I always said that it was okay to ask for changes. It's not okay to say that things must be changed for your sake. People
are asking for a menu-change - they're saying "I don't like this, make sure it's altered just for me."
Don't tell me there's a misunderstanding; show me.
I just did.
There's no threat or ultimatum involved.
There is. When you say "this must be changed to match my world-view," you're stating that you no longer recognize something's right to exist (as it is now). That's an implicitly threatening statement.
I don't know how you think they should conduct a Presidential election in your world;
I don't know how you conduct debates in yours, since you make flame statements like "how they do things in your world."

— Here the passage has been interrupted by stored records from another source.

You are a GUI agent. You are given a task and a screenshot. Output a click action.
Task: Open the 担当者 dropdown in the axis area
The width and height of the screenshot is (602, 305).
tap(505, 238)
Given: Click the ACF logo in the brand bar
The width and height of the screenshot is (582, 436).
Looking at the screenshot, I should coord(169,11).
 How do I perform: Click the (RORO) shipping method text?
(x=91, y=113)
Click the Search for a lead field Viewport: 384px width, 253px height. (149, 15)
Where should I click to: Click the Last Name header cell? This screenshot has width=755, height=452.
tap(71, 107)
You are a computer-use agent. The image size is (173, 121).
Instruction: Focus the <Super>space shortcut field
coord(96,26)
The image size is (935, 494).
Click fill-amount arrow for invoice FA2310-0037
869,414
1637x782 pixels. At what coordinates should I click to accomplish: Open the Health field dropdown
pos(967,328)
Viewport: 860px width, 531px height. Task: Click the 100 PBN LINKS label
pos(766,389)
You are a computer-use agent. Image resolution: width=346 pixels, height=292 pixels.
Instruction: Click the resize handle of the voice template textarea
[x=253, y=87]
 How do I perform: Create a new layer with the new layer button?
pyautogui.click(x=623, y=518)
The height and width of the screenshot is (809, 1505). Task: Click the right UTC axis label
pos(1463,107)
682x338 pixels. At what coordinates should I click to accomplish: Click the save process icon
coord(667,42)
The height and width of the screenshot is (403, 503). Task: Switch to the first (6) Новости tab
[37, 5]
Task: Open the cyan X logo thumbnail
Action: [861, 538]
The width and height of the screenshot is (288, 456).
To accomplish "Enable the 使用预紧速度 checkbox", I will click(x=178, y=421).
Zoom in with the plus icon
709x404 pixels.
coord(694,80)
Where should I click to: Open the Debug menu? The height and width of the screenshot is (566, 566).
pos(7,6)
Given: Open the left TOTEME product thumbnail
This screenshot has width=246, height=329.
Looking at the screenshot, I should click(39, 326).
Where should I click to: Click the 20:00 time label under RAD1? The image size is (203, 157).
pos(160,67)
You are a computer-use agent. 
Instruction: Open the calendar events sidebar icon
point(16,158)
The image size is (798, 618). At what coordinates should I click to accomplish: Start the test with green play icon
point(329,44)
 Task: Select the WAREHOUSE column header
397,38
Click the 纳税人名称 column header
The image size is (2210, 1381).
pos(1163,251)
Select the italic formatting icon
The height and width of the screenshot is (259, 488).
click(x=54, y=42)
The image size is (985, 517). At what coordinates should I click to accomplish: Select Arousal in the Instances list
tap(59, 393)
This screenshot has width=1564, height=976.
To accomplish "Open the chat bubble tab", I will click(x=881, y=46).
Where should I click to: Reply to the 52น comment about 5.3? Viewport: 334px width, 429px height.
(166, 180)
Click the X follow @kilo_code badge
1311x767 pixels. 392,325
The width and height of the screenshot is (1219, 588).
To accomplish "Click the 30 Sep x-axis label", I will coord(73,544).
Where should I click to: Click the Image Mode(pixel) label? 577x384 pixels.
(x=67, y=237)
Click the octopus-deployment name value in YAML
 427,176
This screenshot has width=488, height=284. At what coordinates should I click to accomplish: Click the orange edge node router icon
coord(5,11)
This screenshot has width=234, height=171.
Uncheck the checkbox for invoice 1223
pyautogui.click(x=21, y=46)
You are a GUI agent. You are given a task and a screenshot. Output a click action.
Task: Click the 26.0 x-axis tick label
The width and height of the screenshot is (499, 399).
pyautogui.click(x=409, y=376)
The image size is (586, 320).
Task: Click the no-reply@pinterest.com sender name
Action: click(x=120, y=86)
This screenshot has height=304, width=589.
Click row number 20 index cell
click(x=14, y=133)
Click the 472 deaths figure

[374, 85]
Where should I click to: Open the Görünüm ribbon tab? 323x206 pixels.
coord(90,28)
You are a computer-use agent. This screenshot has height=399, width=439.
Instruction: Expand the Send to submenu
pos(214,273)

If you can't keep the debate polite, perhaps you should consider no longer participating in it.
every statement is an assertion that your candidate and only your candidate should be president. That's a much more serious demand for conformity then asking that a reprint of a game have a theme palatable to you.
This is, again, fundamentally wrong. A more accurate analogy would be to say that a candidate who doesn't agree with you on everything needs to be killed for it.
And their statement that they don't want the theme to be changed is an attack on what I like. I don't see why we should dance around the fact that we have different desires for what Fortress America will be and that we can't both win. Let us both advocate loudly for our position, and FFG can choose who to listen to.
You can advocate your position as much as you want. But when your position is "I don't like this - because of that, you need to change this for me," then you're not advocating anything except that your opinion is somehow more weighty than that of others.
They're not saying that FFG can't exist, either. They're saying that a piece of mass-produced product shouldn't have a certain theme, and you're saying that individual statements of personal opinion shouldn't have a certain theme. I find the latter much more oppressive.
Another fundamentally incorrect statement. They're saying that this must conform to their personal beliefs. I'm saying that no one has the right to make others - or the work of others - conform to their personal beliefs. If you find the former statement less oppressive than the other, then you're misguided.